Un carico di oltre 700 chilogrammi di rifiuti speciali pericolosi è stato sequestrato dai carabinieri lungo la Strada statale 106, nel territorio del Catanzarese. L’operazione è stata condotta dai militari della Compagnia di Sellia Marina, insieme ai colleghi del Nucleo Forestale di Sersale, nel corso di un’attività di controllo del territorio.

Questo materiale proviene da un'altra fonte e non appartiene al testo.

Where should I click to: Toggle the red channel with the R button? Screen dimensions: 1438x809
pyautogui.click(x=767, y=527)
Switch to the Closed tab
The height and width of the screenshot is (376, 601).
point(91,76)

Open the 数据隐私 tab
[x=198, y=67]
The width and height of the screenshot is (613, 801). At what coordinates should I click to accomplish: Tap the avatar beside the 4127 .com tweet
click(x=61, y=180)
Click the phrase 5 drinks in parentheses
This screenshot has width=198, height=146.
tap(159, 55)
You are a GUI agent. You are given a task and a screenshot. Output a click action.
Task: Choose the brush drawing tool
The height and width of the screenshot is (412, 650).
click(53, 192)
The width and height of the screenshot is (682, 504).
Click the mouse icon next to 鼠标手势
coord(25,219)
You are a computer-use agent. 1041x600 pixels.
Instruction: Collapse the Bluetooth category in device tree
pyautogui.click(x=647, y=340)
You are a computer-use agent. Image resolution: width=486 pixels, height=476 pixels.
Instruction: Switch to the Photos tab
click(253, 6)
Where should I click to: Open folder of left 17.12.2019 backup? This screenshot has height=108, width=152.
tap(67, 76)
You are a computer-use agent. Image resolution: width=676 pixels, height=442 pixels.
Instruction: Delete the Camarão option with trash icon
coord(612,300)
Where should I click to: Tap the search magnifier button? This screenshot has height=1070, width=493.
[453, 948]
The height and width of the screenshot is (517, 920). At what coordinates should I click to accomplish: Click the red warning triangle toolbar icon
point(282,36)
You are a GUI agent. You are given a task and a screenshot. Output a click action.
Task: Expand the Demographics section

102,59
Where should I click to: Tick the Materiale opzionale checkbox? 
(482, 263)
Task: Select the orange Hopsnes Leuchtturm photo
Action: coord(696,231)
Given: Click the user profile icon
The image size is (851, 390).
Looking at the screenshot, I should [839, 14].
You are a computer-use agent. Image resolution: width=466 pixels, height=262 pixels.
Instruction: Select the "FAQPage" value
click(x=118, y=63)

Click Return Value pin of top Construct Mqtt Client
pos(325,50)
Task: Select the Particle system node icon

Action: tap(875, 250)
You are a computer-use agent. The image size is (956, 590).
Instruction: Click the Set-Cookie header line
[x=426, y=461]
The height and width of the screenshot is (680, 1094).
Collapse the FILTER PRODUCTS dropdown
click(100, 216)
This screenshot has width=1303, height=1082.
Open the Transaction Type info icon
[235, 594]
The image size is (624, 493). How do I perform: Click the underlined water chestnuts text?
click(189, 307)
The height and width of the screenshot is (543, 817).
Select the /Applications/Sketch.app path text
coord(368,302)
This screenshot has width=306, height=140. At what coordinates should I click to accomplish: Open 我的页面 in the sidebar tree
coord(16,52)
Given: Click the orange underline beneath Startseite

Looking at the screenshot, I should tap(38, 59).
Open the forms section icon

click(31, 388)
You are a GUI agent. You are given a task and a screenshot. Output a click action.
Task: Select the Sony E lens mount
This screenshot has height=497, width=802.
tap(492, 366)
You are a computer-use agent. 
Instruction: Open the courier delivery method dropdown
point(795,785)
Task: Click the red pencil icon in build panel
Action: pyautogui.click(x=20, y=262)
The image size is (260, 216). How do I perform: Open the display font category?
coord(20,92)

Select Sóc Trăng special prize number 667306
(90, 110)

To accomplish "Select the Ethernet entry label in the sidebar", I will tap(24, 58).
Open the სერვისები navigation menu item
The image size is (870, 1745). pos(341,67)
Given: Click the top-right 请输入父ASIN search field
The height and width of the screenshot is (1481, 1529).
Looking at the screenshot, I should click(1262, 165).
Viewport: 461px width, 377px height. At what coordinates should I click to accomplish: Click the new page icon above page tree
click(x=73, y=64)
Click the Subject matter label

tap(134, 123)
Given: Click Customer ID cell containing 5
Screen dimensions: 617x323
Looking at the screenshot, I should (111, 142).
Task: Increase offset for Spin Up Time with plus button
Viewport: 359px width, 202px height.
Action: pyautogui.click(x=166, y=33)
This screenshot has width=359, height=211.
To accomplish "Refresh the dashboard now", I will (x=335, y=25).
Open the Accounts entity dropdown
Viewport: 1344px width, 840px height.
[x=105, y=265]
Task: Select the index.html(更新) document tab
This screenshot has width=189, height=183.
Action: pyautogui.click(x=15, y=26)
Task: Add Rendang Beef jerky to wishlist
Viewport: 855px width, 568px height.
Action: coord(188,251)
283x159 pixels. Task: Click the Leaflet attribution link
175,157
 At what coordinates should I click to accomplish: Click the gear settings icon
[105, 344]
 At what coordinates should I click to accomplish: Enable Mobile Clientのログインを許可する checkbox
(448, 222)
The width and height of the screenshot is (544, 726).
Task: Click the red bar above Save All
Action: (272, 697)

L’attenzione degli investigatori è stata attirata da un automezzo che trasportava un carico ritenuto insolito. Gli accertamenti eseguiti sul posto hanno permesso di verificare che nel cassone erano state accumulate numerose componenti meccaniche provenienti da veicoli, non sottoposte alle previste operazioni di bonifica e ancora intrise di liquidi potenzialmente inquinanti.
Il materiale, classificato come rifiuto speciale pericoloso, avrebbe richiesto modalità di trasporto e tracciabilità previste dalla normativa ambientale.
Al momento del controllo, i militari hanno identificato il titolare di un’azienda e due dipendenti, che – secondo quanto emerso – stavano effettuando il trasporto senza essere iscritti all’Albo nazionale dei gestori ambientali e senza i formulari di identificazione dei rifiuti (Fir), documenti obbligatori per questo tipo di movimentazione.
Per i tre è scattata la denuncia con l’accusa di trasporto illecito di rifiuti, mentre i carabinieri hanno posto sotto sequestro sia il mezzo utilizzato sia l’intero carico trasportato.